La cooperazione allo sviluppo- Il Principied Aid index

La stabilità, la sicurezza, la pace nel mondo, dipendono anche dalla quantità di aiuti erogati dai
paesi ricchi a quelli del cosiddetto ‘Terzo Mondo’. Nell’ambito della Cooperazione allo sviluppo è
necessario distinguere tra ritorni di breve e lungo periodo. L’argomento tocca quella che una volta
veniva definita ‘carità pelosa’, ovvero aiuti concessi con l’intenzione di ottenere benefici a favore
dell’erogante, in opposizione alla beneficenza fine a sé stessa.
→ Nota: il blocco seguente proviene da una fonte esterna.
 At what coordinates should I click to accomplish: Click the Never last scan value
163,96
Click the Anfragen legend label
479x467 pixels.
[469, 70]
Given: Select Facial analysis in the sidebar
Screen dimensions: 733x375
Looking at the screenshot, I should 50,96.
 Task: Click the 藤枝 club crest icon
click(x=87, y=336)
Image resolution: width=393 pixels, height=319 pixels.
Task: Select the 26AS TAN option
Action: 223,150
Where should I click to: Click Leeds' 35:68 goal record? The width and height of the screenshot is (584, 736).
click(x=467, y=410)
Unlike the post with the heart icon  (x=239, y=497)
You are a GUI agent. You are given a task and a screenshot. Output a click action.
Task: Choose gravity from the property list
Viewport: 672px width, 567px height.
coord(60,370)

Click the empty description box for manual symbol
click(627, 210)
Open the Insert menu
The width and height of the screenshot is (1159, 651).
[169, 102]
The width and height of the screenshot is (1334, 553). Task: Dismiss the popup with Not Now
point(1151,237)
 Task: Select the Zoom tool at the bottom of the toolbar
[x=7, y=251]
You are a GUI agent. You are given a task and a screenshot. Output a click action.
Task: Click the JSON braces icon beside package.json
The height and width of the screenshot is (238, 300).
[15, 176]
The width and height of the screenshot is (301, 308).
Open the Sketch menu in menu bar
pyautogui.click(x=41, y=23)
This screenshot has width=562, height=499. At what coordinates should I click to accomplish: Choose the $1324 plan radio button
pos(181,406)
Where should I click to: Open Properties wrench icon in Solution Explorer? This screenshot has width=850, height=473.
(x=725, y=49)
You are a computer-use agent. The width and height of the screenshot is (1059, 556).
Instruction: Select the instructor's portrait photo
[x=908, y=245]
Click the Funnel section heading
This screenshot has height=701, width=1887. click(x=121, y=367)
Passando dalle parole nazional-popolari a sistemi decisamente più scientifici, scopriamo che
all’interno dell’OCSE opera il Comitato per l’aiuto allo sviluppo, noto con l’acronimo inglese DAC
(Development Assistance Committee), che ha lo scopo di indirizzare efficacemente le politiche di
aiuto destinate ai Paesi più poveri. Del DAC fanno parte trenta Paesi ricchi, tra i quali l’Italia e tutti
quelli dell’Unione Europea, tra tutti i paesi del G7 l’Italia si piazza all’ultimo posto, 20° nella
classifica generale, al primo posto troviamo il Lussemburgo, seguita da Regno Unito e Svezia, in
coda Slovacchia, Grecia e Austria.
Il prestigioso think tank britannico Overseas Development Institute (ODI), nell’ultimo Principled Aid
Index, discute in che modo gli aiuti allo sviluppo siano stati indirizzati a ottenere ricadute positive
anche all’interno dei Paesi erogatori. Tralasciando scontate e inutili battute sul Lussemburgo quale
paradiso fiscale, il paese si piazza al primo posto in quanto i suoi aiuti si identificano come
Principled, ovvero scevri dal fine di ottenere vantaggi nel breve periodo per il paese erogante.
D’altronde il Lussemburgo non ha produzione di armi, nemmeno le commercia, ed è fortemente
impegnato nella regolamentazione del commercio estero. Al contrario l’Italia è uno dei maggiori
produttori mondiali di armamenti e svolge un fiorente commercio in questo settore, quindi i suoi
aiuti si caratterizzano come Unprincipled, sono orientati a ottenere vantaggi politico-economici nel
breve periodo, pochi aiuti in termini assoluti e rivolti a ricavarne vantaggi in sintesi. Nello specifico
l’Italia concentra l’assistenza allo sviluppo sull’Africa e sulla mitigazione delle cause profonde della
migrazione.
ODI conclude la pubblicazione del suo Index con alcune raccomandazioni, in particolare i donatori
dovrebbero promuovere il loro interesse nazionale perseguendo una strategia di assegnazione
degli aiuti basata su principi internazionali. Sarebbe doveroso che i donatori siano maggiormente
motivati ​​dal pubblico nelle loro allocazioni di aiuti, cercando di impegnarsi al massimo nella
direzione dello sviluppo. I donatori dell’OCSE DAC dovrebbero ritenersi reciprocamente
responsabili della fornitura di aiuti Principled tralasciando quelli di natura Unprincipled per fornire
un vero aiuto disinteressato ai destinatari degli aiuti.